Mizzle vs Traffic purple in Real Spaces
4 real rooms side by side. Seeing Mizzle and Traffic purple in actual rooms makes the difference concrete; browse the spaces below to get a feel for how each color lives on a wall.
Kitchen
In a kitchen, colors are seen under bright task lighting that amplifies undertones — what reads neutral elsewhere can show its hand here. Mizzle reflects noticeably more light off the walls, making the space read more open than Traffic purple.
Bathroom
Bathrooms are one of the few spaces where you're genuinely enclosed by the paint color, which makes the choice between these two more consequential. Mizzle reflects noticeably more light off the walls, making the space read more open than Traffic purple.
Front Door
A front door is a focal point — small color differences read clearly at this concentrated scale.
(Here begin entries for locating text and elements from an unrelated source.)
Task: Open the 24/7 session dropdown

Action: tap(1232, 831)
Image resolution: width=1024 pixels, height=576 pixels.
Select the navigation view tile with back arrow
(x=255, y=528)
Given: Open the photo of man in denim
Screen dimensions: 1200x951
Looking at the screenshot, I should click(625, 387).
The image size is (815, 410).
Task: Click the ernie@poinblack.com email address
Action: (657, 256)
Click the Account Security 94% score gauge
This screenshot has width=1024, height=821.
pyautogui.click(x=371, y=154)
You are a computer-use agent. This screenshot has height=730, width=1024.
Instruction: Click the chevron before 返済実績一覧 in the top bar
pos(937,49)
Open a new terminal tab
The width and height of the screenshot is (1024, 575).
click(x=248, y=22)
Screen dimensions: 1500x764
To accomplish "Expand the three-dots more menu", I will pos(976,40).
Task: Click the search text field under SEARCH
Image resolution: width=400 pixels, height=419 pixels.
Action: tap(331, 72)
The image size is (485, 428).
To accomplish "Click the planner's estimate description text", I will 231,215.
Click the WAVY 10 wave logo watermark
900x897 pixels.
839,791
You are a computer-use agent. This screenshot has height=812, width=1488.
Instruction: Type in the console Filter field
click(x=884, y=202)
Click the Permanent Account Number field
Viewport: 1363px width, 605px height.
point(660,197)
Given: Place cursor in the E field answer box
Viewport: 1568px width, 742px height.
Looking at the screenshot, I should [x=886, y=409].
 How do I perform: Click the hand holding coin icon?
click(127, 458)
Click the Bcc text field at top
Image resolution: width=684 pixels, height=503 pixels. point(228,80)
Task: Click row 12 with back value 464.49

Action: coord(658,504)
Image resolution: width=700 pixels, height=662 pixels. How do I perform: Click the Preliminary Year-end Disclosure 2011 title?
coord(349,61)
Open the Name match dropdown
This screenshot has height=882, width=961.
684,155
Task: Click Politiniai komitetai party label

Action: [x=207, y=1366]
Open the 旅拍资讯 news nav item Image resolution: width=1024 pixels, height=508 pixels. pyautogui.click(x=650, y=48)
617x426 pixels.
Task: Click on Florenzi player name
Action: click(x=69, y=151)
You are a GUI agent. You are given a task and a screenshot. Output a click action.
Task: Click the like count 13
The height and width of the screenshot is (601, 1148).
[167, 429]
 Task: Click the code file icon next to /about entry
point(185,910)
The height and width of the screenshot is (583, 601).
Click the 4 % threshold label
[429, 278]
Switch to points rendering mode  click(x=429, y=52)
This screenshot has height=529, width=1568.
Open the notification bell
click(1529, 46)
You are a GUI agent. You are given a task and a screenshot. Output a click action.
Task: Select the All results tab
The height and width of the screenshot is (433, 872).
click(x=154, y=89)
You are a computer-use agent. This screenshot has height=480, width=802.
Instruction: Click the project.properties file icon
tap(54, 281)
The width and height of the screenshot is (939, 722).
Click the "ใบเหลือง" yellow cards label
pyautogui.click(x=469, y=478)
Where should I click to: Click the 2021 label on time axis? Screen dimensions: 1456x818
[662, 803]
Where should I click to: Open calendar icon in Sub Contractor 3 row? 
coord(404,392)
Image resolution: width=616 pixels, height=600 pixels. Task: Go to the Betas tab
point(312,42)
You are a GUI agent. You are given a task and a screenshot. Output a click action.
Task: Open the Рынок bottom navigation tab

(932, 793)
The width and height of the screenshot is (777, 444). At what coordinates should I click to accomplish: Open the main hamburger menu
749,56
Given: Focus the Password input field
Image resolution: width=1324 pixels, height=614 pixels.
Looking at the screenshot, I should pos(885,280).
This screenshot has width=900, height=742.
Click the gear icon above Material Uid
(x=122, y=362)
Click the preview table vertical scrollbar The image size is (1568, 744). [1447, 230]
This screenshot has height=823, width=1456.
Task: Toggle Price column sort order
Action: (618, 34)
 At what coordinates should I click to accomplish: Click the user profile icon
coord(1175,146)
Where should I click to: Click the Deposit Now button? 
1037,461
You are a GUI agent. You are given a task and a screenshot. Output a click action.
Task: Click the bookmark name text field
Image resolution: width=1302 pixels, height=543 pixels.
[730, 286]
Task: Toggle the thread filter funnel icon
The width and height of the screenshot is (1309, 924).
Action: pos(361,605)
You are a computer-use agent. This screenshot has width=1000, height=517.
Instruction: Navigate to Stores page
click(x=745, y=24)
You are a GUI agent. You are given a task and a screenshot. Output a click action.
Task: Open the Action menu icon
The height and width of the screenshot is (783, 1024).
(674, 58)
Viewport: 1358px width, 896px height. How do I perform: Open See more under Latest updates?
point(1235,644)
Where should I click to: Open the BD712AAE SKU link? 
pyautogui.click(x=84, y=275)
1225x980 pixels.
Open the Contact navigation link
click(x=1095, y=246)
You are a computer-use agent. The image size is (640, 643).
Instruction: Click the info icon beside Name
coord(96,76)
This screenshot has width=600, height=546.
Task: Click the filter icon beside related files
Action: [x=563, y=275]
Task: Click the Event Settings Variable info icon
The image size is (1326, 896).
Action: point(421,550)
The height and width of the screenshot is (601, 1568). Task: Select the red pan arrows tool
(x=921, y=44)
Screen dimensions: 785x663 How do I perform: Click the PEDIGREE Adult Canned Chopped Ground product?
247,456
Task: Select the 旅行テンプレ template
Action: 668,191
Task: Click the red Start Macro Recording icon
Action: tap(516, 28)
The LRV gap is large enough that Mizzle will make the room feel meaningfully brighter than Traffic purple would.
Kitchen Cabinets
Kitchen cabinets are constantly compared against adjacent materials, which means subtle differences between these two become much more visible. Mizzle reflects noticeably more light off the walls, making the space read more open than Traffic purple.
Color Details
Mizzle vs Traffic purple Simulated Comparison
5 simulated room previews — drag the slider on each to see Mizzle on one side and Traffic purple on the other.
Digital color is approximate. These simulations are generated from the manufacturer's hex values and overlaid on grayscale room photos — your screen's calibration, brightness, and viewing angle all affect how they render. Before committing to either color, test physical samples in your own space under the light you actually live with.
More Mizzle comparisons
See how Mizzle stacks up against other well-photographed colors across different brands and tones.